Wall Street held onto gains for the week -- and some say momentum as well -- weathering a disappointing US labor report, with investors generally upbeat ahead of the corporate earnings season.
The Dow Jones Industrial Average of 30 blue-chip companies climbed 0.47 percent in the week to Friday to close at 10,468.89 for a seventh consecutive weekly gain.
The broad-market Standard & Poor's 500 rose 1.21 percent for the week to 1,121.86 and the tech-heavy NASDAQ composite gained 4 percent to 2,086.92.
Markets rallied early in the week on the upbeat outlook for corporate earnings and the economy.
But the gains were eroded by a stunningly weak employment report Friday that showed a meager 1,000 jobs created in December, raising concerns about how long the US expansion can continue.
"The stock market weathered the turbulence generated by Friday's jobs report relatively well," said Lynn Reaser, chief economist at Banc of America Capital Management. "Investors still appear to believe that upcoming earnings news will be favorable."
Peter Cardillo at Global Partners Securities said the market needed a pullback after a strong series of gains but remains on an upward bias.
"The momentum in the market continues to the upside," he said, adding that Friday's jobs data "served as an excuse to take some money off the table. It was vulnerable to a down day."
Mace Blicksilver, director of trading at Marblehead Asset Management, called it "a very constructive week for the stock market. There really is no downside."
Blicksilver added that "economic statistics may be more bullish than they appear on the surface" and predicted that "earnings pretty much will be fine."
Moreover, he said investors remain bullish after a strong run to close out last year and positive market action early this year.
"Everyone spent the last six weeks buying and no one wants to sell now," he said.
Although the economy roared at an 8.2 percent pace in the third quarter, some fear that sluggish job growth could dampen consumer sentiment and spending and eventually pull the pace of growth down.
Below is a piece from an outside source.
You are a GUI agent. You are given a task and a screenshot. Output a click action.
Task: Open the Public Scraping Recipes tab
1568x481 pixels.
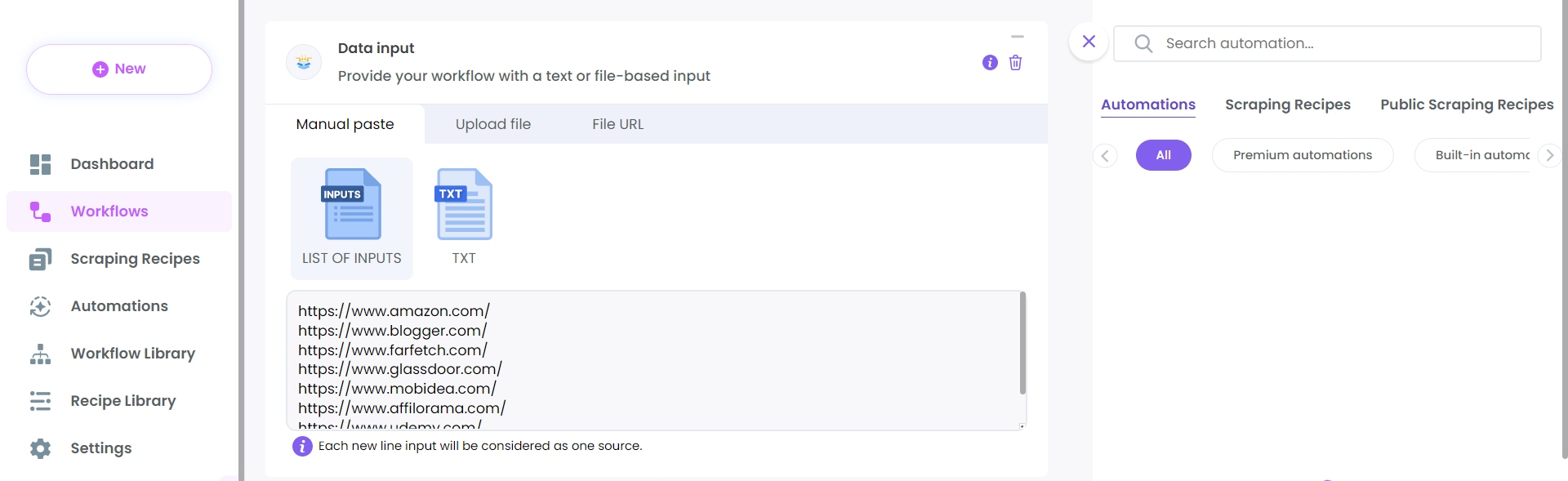click(1467, 105)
"Fed officials must be quite nervous this morning, as the continuing lack of meaningful employment growth can represent a serious risk to the recovery's sustainability," added Anthony Karydakis at Bank One. "The economy can keep going for a few quarters on tax cuts, productivity gains and tax refunds, but its momentum will be undercut unless hiring picks up significantly."
However, David Littmann, chief economist of Comerica Bank in Detroit, Friday's employment report is no reason to panic.
"Direction is more important than magnitude at this point," he said.
The bond market surged, as investors bet that a sluggish labor market would keep inflation in check and allow the Federal Reserve to maintain its easy money policy.
The yield on the 10-year US Treasury bond slid to 4.086 percent from 4.373 percent a week earlier, and that on the 30-year bond dropped to 4.967 percent from 5.176 percent. A drop in yields reflects higher bond prices.